Pictures aside, reproduce exactly and only the lines from the one containing "You are a GUI" through the end of the records.

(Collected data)
######

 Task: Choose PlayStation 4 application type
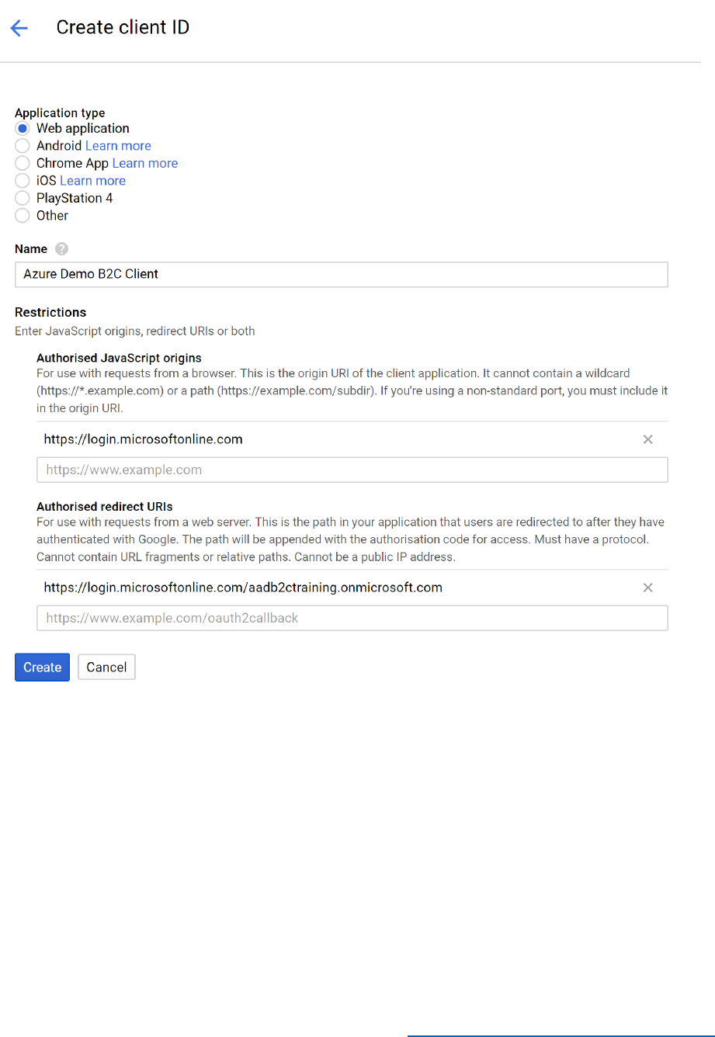(23, 199)
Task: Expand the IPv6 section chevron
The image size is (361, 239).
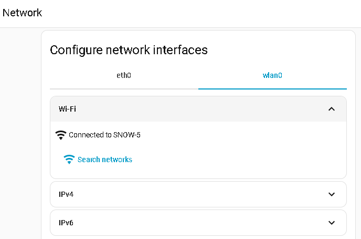Action: pos(331,223)
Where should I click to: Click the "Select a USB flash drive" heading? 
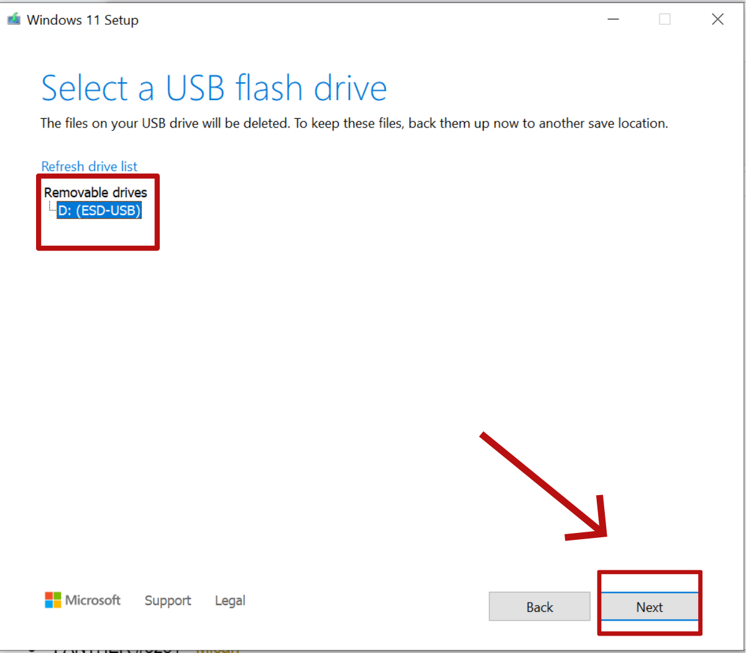pyautogui.click(x=214, y=88)
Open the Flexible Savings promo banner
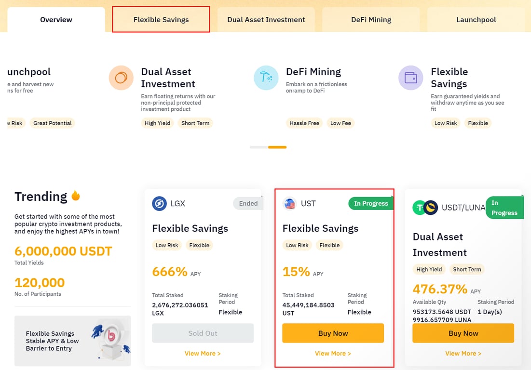This screenshot has width=531, height=370. pos(72,341)
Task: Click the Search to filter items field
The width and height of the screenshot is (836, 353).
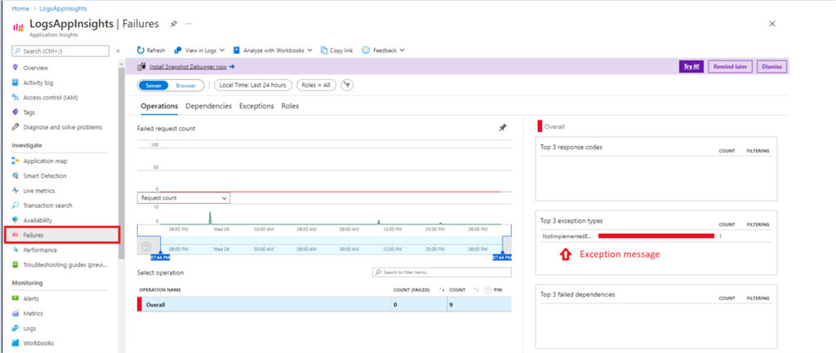Action: tap(441, 272)
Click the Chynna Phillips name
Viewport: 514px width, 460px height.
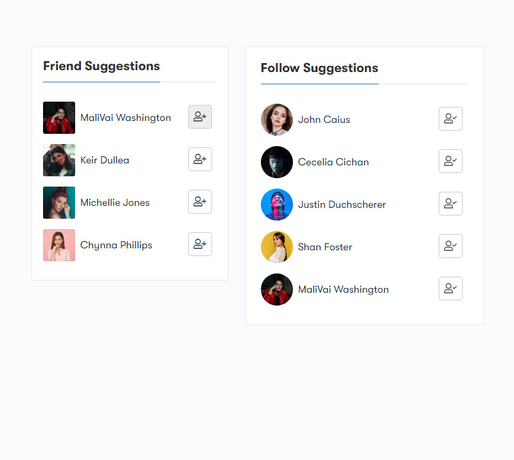click(116, 245)
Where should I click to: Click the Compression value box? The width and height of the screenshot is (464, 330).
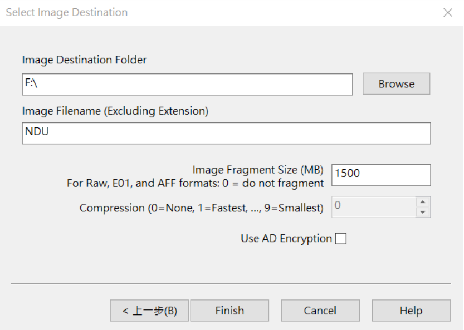click(373, 207)
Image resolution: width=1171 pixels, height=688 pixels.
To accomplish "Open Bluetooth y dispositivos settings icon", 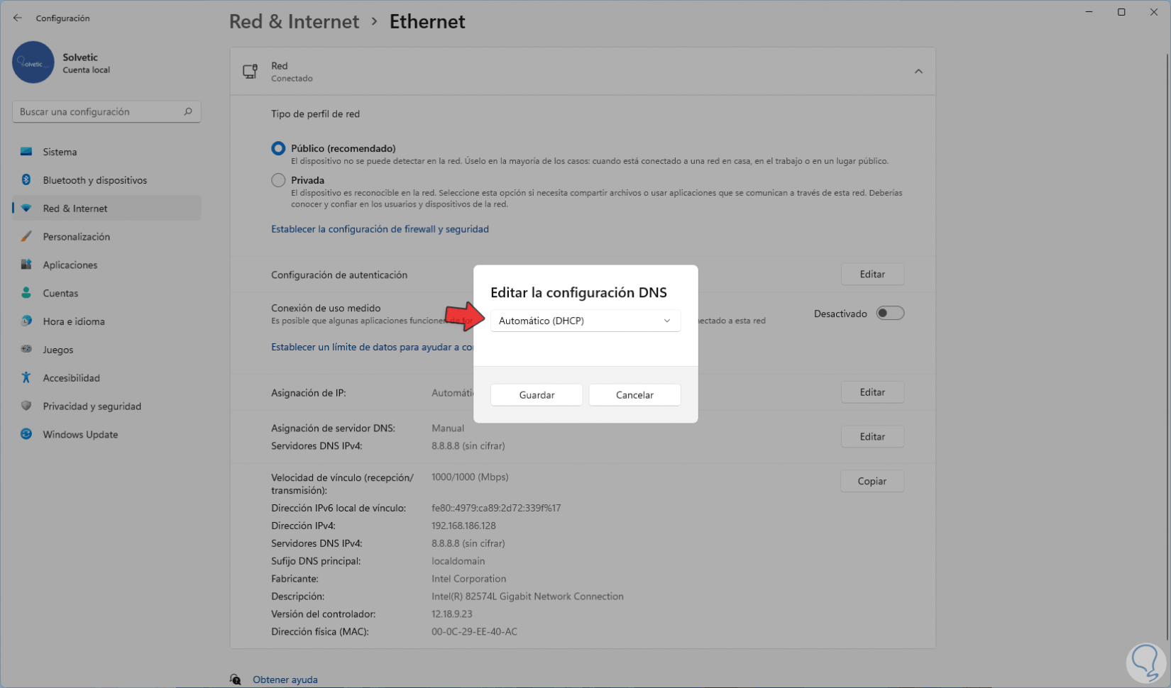I will click(26, 180).
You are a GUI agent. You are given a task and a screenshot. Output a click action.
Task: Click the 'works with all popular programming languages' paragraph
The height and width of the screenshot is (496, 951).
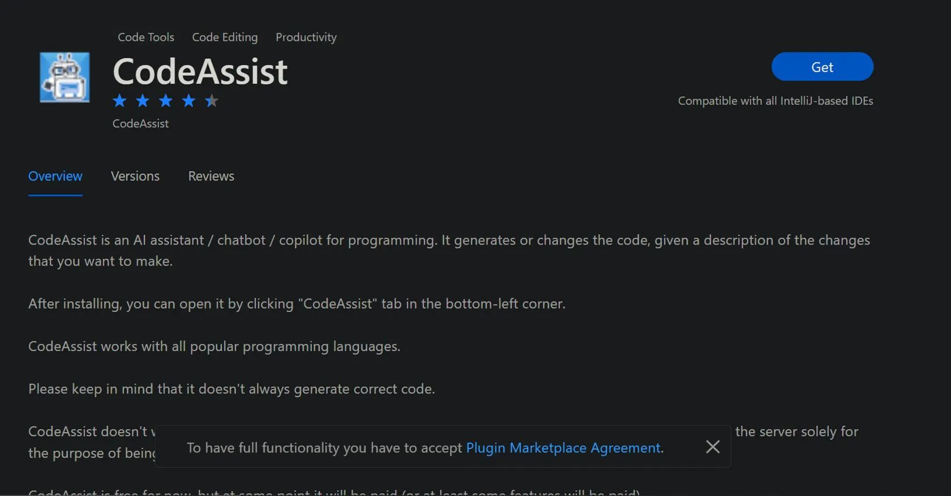point(214,347)
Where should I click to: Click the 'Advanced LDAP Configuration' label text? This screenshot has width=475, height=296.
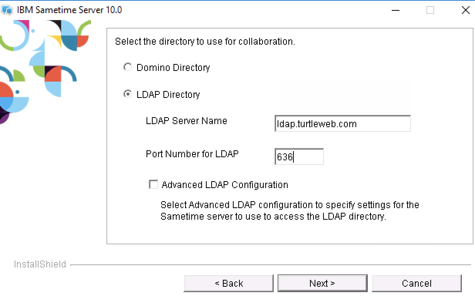click(x=225, y=185)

######

- [Your response]:
You are a GUI agent. You are given a task and a screenshot. Output a click action.
Task: Click the 'works with all popular programming languages' paragraph
The height and width of the screenshot is (496, 951).
point(214,347)
Where should I click to: Click the 'Advanced LDAP Configuration' label text? This screenshot has width=475, height=296.
click(x=225, y=185)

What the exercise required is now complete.